------ 提示文 ------
再度発熱後、徐々に回復

 10月8日(月)、転院113日目。

 いったん納まるかに見えた発熱だが、この日になって再び上昇。Y本人も、取巻く家族も、先が見えなくなり気が気ではない。朝38.0度の熱が昼過ぎには38.5度まで上昇。

 しかも昨晩から胸の辺りが痛いと言い出した。これはリンパ腫の活動活発化または肺炎の兆候かと焦る。しかしレントゲンの結果は異常なし。原因不明。相変わらず血球不足のだるさと味覚異常が続いている。

 翌9日(火)も朝から38.0度。入院当初の発熱もそうだったが、どうも朝方高い傾向がある。水不足か自律神経系の乱れか。しかし最高値は38.3度で39度を越えるようなことはなかった。

 ところが血液検査結果を見てびっくり。LDHが813と妙に高い。やっぱり単なる炎症ではなくリンパ腫が・・・、という疑問を持つが、主治医の話では、「急激に白血球が増えたからでしょう」ということで一件落着。確かに白血球は6日の180から今日は17400と急増していた。

 10日(水)も朝方38.2度の熱が出たが、その後は最高で37.8度までしか上がらず、ひじょうに緩慢ではあるが、熱が下がり始めた。

 11日(木)は終日37度代でようやく終息を迎えそうな雰囲気になってきた。Yも自分の体調が良くなってきたのを実感しているようで、表情も明るくなってきた。

 12日(金)。朝の検温は37.5度であったが、その後は終日平熱。LDH630、ALP346と高いが、これは白血球が急増するときに増える傾向と教えられたので、あまり気にする必要はなさそうだ。
------ 情報 ------
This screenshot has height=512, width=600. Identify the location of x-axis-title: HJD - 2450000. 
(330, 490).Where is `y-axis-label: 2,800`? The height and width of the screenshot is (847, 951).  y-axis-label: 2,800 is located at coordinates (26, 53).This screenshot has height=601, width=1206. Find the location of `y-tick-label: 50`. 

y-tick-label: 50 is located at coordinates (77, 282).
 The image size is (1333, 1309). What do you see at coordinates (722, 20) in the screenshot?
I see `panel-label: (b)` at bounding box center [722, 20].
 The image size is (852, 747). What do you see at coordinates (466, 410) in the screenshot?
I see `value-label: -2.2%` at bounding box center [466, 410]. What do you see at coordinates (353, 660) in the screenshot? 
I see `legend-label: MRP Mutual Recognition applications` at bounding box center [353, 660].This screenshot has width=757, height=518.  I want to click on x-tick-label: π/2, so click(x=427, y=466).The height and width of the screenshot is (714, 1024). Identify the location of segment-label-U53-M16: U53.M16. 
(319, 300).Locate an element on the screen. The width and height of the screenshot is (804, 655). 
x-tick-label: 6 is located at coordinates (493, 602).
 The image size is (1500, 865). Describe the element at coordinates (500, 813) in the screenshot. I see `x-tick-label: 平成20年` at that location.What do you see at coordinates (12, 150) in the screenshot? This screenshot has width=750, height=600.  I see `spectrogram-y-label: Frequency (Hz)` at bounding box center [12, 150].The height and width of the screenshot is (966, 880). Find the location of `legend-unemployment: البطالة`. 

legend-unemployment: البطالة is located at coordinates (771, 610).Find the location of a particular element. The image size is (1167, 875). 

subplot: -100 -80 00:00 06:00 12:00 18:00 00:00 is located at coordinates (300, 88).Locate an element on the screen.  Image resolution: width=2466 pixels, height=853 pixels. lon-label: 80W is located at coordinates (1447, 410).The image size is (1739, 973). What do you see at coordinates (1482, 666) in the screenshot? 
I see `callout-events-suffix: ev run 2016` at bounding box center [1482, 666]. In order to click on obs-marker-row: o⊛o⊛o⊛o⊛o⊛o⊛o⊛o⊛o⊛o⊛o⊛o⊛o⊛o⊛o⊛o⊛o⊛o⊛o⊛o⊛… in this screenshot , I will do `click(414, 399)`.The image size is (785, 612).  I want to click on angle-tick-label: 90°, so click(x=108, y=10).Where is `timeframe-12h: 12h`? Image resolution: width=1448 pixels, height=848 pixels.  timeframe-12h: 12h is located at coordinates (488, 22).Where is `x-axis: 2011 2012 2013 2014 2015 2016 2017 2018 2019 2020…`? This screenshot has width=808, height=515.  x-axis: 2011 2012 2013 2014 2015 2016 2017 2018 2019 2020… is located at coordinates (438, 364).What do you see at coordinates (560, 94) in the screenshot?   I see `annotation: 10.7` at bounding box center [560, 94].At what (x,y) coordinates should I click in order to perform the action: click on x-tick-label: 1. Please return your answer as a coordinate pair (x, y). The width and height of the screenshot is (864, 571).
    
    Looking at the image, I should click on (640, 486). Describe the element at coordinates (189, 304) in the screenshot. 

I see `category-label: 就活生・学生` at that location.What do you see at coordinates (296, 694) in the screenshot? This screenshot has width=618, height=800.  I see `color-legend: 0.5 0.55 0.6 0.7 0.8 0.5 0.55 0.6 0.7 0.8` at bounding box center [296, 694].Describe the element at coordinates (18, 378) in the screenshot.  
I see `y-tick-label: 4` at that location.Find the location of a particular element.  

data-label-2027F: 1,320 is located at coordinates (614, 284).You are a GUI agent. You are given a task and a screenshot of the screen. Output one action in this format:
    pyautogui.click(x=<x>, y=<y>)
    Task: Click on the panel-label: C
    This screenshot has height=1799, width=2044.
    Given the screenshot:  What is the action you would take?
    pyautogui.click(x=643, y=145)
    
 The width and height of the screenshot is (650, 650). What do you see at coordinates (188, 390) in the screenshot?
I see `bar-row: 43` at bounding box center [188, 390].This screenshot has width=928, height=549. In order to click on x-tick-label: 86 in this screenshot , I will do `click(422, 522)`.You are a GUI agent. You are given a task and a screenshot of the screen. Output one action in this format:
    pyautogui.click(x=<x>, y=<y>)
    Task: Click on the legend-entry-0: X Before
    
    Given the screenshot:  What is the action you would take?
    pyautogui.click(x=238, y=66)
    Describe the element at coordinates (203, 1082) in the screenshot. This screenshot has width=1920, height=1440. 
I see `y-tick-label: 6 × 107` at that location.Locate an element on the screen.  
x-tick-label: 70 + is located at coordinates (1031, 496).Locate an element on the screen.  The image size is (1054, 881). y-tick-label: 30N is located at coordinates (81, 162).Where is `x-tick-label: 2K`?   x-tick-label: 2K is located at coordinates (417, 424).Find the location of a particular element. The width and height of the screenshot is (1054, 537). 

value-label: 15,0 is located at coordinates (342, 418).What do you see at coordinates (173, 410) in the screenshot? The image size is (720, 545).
------
### 作業内容
- A) 発熱の経過の文章によると、10月9日の血液検査でLDHの値はいくつだったか。
- B) 発熱の経過の文章を、最後の文の後から書き継ぎなさい。
保存済み項目の行は、発熱の経過の文章とは関係がない。

### 作業結果
- A) 813だった。

- B)
 CRPは正常値に近づき、白血球は24300と多過ぎるぐらいある。血小板も109と上昇傾向で、全体として間違いなく回復している。これを裏付けるかのように、さんざん苦しんできた味覚異常も納まり、食欲も戻ってきた。

 13日(土)にはお粥を食べるようになり、熱の最高値も37.0度であった。

 14日(日)、転院118日目。この日は私の母親、妹と共に病院に出かけた。元気なYを見て、心配性の母親もうれしくてしょうがない様子だ。話が弾んでいる。それを見ているこちらの頬も緩んでしまう。

 Yが入院しているのは最上階の無菌フロアだが、この病院の2階には、コンビニや喫茶店が併設されている。これまでは病室のあるフロアに閉じ込められていたYだが、白血球が充分に増えて、治療経過が良好と判断されれば、自力で行くことも許される。

 見舞いの際にも、第1目標は2階の喫茶店、というのが合言葉になっていた。それが実現するのも時間の問題であるかのように思える。

 転院の時に救急車で運ばれてきたことを思うと感無量だ。Yの楽観的な性格と、病院スタッフの的確な治療と献身的な看護の成果であると思う。